The Global Social Service Workforce Alliance

The COVID-19 pandemic has placed great strain on the social service workforce. The virus and the measures adopted to contain it have required social service organizations and workers to reorganize the way they operate to ensure the health and well-being of the communities they serve. 

Since the pandemic began, social service organizations throughout the world have shifted how they supervise and train their workers. In many countries, they have moved primarily to remote methods for delivery of services and supervision of staff. They have also devised means of dealing with increased levels of occupational stress and burnout resulting from a range of challenges, including workers’ increased caseloads and increased complexity of cases, workers’ fears of being infected with the virus or passing it on to a loved one, and, in some cases, workers’ feelings of inadequacy in their ability to meet their clients’ wideranging and evolving needs. In many countries, the social service workforce has needed to advocate with governments to be recognized as an essential service, and to obtain personal protective equipment to enable them to continue in-person services when necessary.

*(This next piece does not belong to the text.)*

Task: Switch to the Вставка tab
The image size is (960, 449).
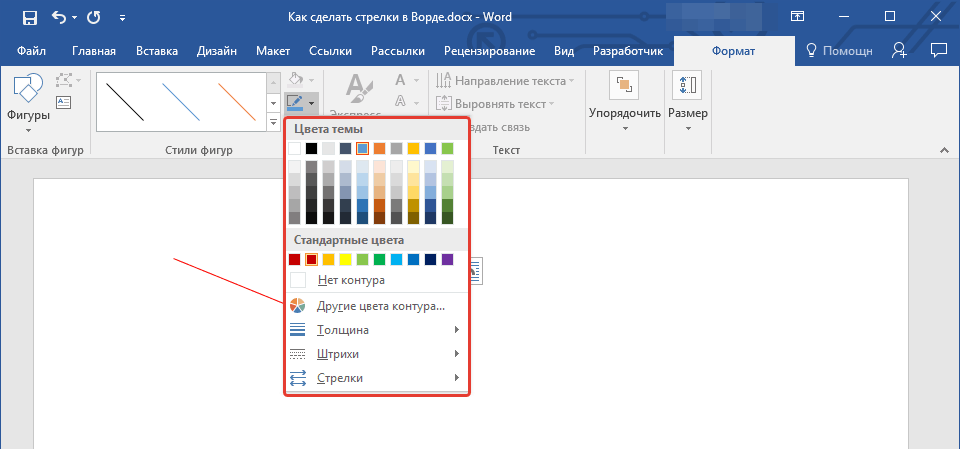Action: tap(157, 51)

In most countries worldwide, social service workers have served at the frontline during the pandemic, adapting and innovating what type of services they offer and how. They have learned how to make best use of technology to provide remote counselling and support and, in doing so, have developed new  ways to facilitate connections and build trust. In other contexts, they have risked their own safety to reach high-risk clients in-person, sometimes without access to personal protective equipment.

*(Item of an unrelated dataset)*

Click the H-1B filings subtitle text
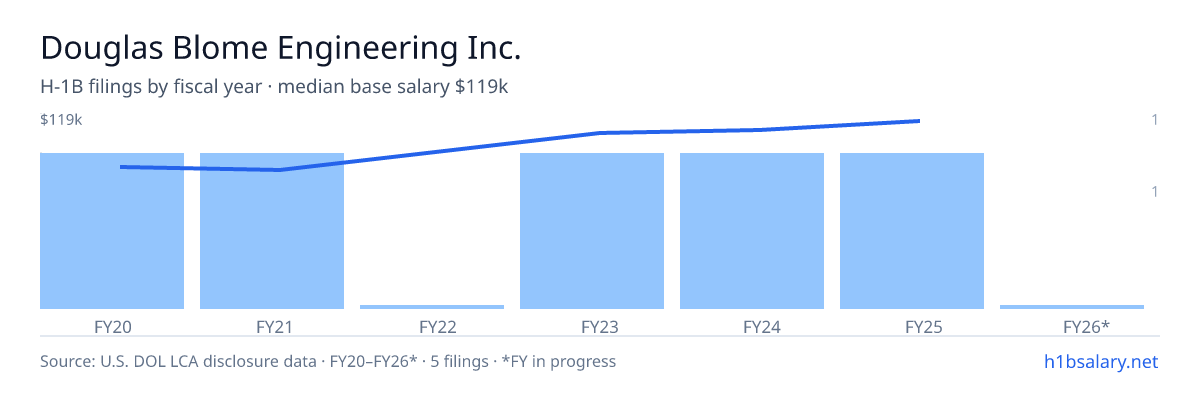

Drawing from a review of global reports and case studies, as well as from information sourced from Global Social Service Workforce Alliance members, this report explores the key challenges social service organizations and workers have faced since the beginning of the pandemic and showcases how they have been able to adapt and innovate in response to such challenges. It further considers the wide-ranging health, social, psychological, and economic impacts and magnified structural inequalities that have resulted from the pandemic and it explores the lasting impact of the pandemic on organizations and workers and the way they work, including their future needs, their changing roles and the opportunities they now have to further innovate and raise awareness of their work. It concludes with recommendations for how to build on these adaptations and innovations in practice and strengthen advocacy for further reinforcing the essential roles of the workforce. The aim of these recommendations is to help ensure the workforce is better able to respond and adjust, not only to this, but to future pandemics and global crises, and to tackle the complex social problems and deepening social inequalities that result.